__TRECHO FORNECIDO__:
Por que falar sobre política com as crianças? Cinco especialistas respondem

30/09/2022

As eleições de 2022 se avizinham, e com elas a presença constante do assunto política no cotidiano do país. Da escola às reuniões de família e o convívio com os colegas, as crianças são espectadoras desse debate nacional. Porém, muitos podem pensar: "se elas ainda não compreendem os elementos que compõem o jogo político, por que falar sobre o assunto com as crianças?" Conversamos com cinco especialistas para refletir sobre essa pergunta e, assim, convidar nossos leitores ao questionamento: se viver é político, por que crescer não seria?

Daniela Tafuri, Márcia Thomazinho, Isabella Gregory, Anna Rosa Amâncio e Rafaela Pacola, que contribuíram neste texto, fazem parte da equipe do CECIP (Centro de Criação de Imagem Popular). Trata-se de uma organização sem fins lucrativos que atua há mais de 30 anos no fortalecimento da cidadania por meio da educação e da comunicação, e que desenvolve estratégias de participação infantil em políticas públicas e projetos de formação em relação à infância e educação.

__PROBLEMAS E TAREFAS__:
A) Traduza para o inglês esta frase do trecho fornecido: "As eleições de 2022 se avizinham, e com elas a presença constante do assunto política no cotidiano do país."
B) Enumere todas as pessoas que, segundo o trecho fornecido, contribuíram para o texto.

__DADOS ARMAZENADOS__:

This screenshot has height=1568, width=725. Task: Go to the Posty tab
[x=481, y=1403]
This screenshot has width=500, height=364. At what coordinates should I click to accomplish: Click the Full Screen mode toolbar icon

__RESPOSTAS POR TAREFA__:
A) The 2022 elections are approaching, and with them the constant presence of politics as a topic in the country's daily life.

B) Daniela Tafuri, Márcia Thomazinho, Isabella Gregory, Anna Rosa Amâncio, Rafaela Pacola